According to Discovery Online astronomers have discovered that there truly is the music of the spheres... well music emanating from the Sun. The magnetic field in the outer atmosphere of the Sun produces eerie musical harmonies
Scientists at the University of Sheffield found that huge magnetic loops that have been observed coiling away from the outer layer of the Sun's atmosphere -- known as coronal loops -- vibrate like strings on a musical instrument. In other cases they behave more like sound waves as they travel through a wind instrument.

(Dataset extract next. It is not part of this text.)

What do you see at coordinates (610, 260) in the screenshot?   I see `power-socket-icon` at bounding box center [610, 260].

Using satellite images of these loops, which can be over 60,000 miles long, the scientists were able to recreate the sound by turning the visible vibrations into noises and speeding up the frequency so it is audible to the human ear.

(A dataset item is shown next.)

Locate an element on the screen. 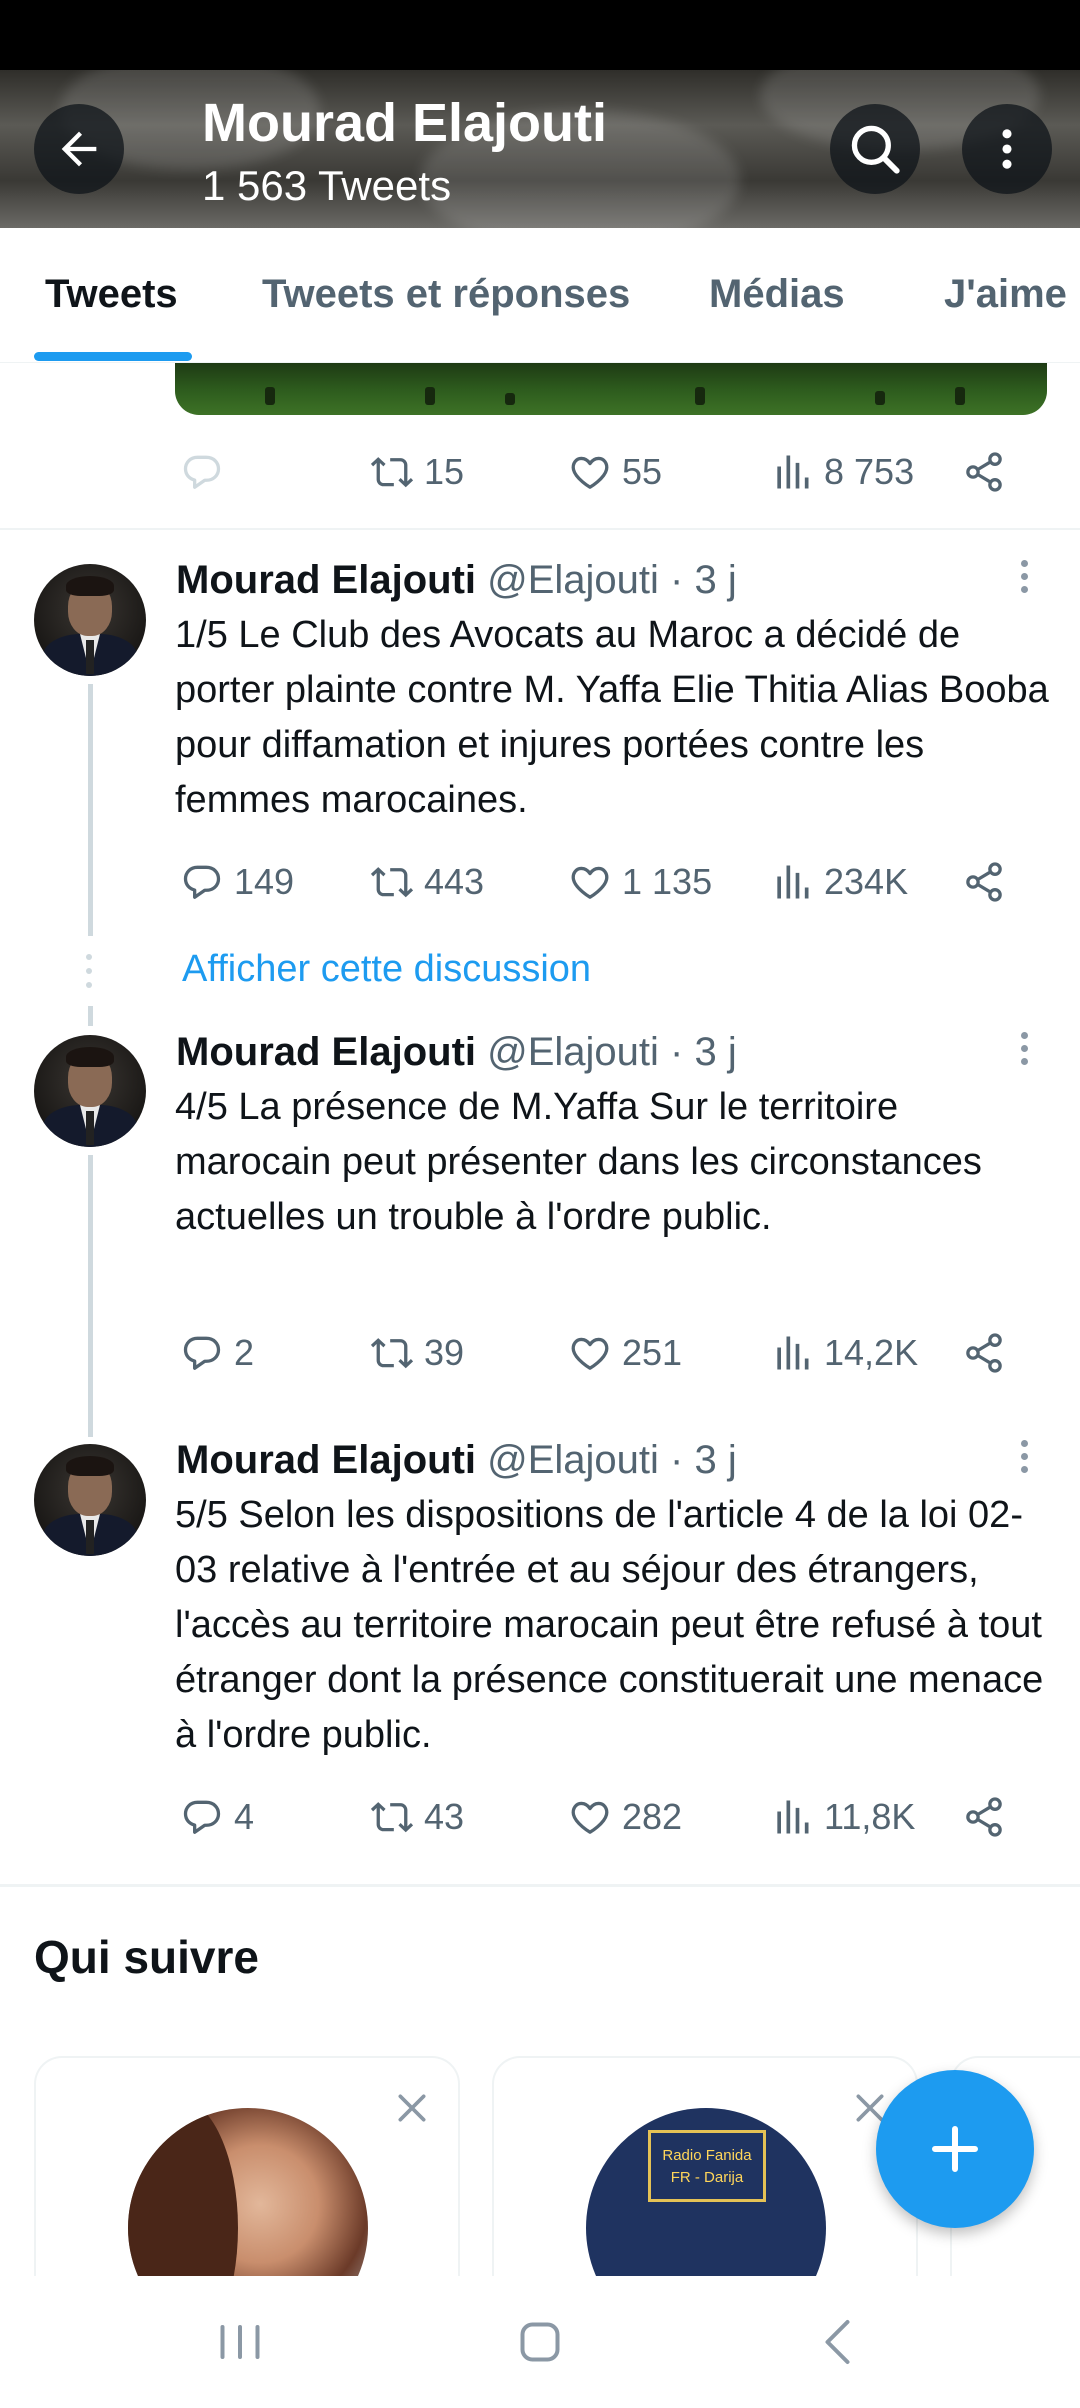  like-count: 1 135 is located at coordinates (668, 882).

"It was strangely beautiful and exciting to hear these noises for the first time from such a large and powerful source," said Prof Robertus von Fay-Siebenbrgen, head of the solar physics research group at Sheffield University. "It is a sort of music as it has harmonics.

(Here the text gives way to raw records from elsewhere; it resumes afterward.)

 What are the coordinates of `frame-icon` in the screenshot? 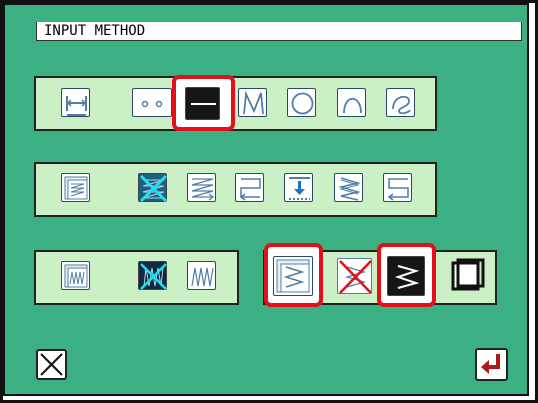 It's located at (468, 274).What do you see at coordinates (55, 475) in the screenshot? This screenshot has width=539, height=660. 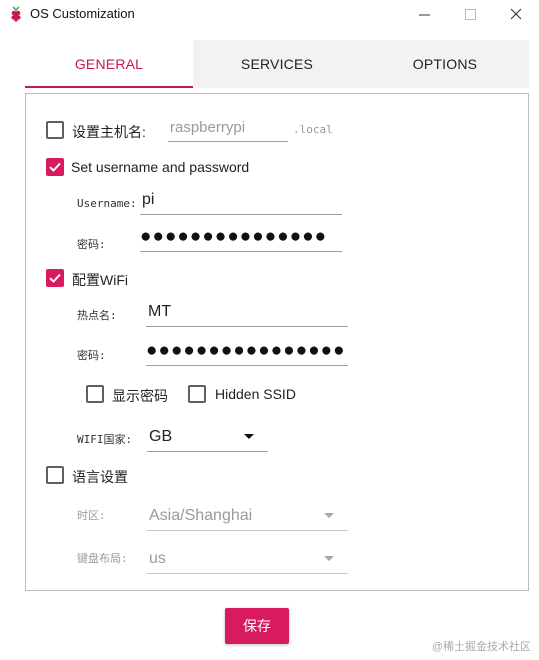 I see `locale-checkbox` at bounding box center [55, 475].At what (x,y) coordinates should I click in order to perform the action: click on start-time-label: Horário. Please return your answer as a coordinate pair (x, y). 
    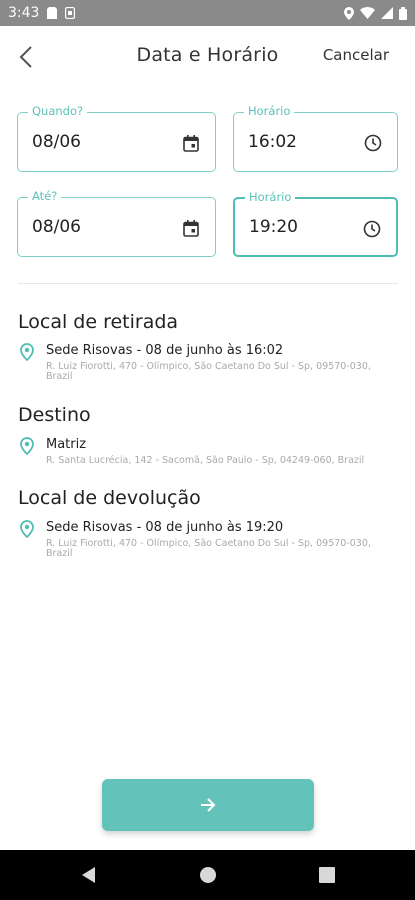
    Looking at the image, I should click on (270, 111).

Prof Fay-Siebenbrgen said that studying the "music of the sun" would provide new ways of understanding and predicting solar flares before they happen.
"These loops are oscillating like the strings on a guitar or the air in a wind instrument. Over time the waves die away and that is telling us new things about the physics in the sun's atmosphere," he said.
Hmm I have no idea whether this will have any applications but I love the idea of solar music.
6 comments:
I found an audio sample here:
http://www.foxnews.com/scitech/2010/06/22/scientists-decode-song-sun/
It didn't mean a lot to me but I suspect the whales might understand it better than me.
Thanks Andrew THat is quite a sound but it's beyond my ken too!
Very much so - frequencies through the cosmos which cross the boundary from the physical to the metaphysical and bring science into a wholeness which, at the moment, it severely lacks.
Ah this to me is the realm of physics where the physical seems to become the metaphysical
"Researchers have simulated the sound of the Higgs Boson and other sub-atomic collisions in the Large Hadron Collider"
http://news.bbc.co.uk/1/hi/science_and_environment/10355205.stm
not very harmonic....
perhaps this is better,no samples given so I can't tell
http://www.amazon.co.uk/Harmony-Spheres-Neil-Ardley/dp/B001ILDECG
THanks JD. I was looking at the Cern story and was thinking of doing it as contrast posr...maybe tomorrow!
Hopefully the music of Neil Ardley is more harmonic!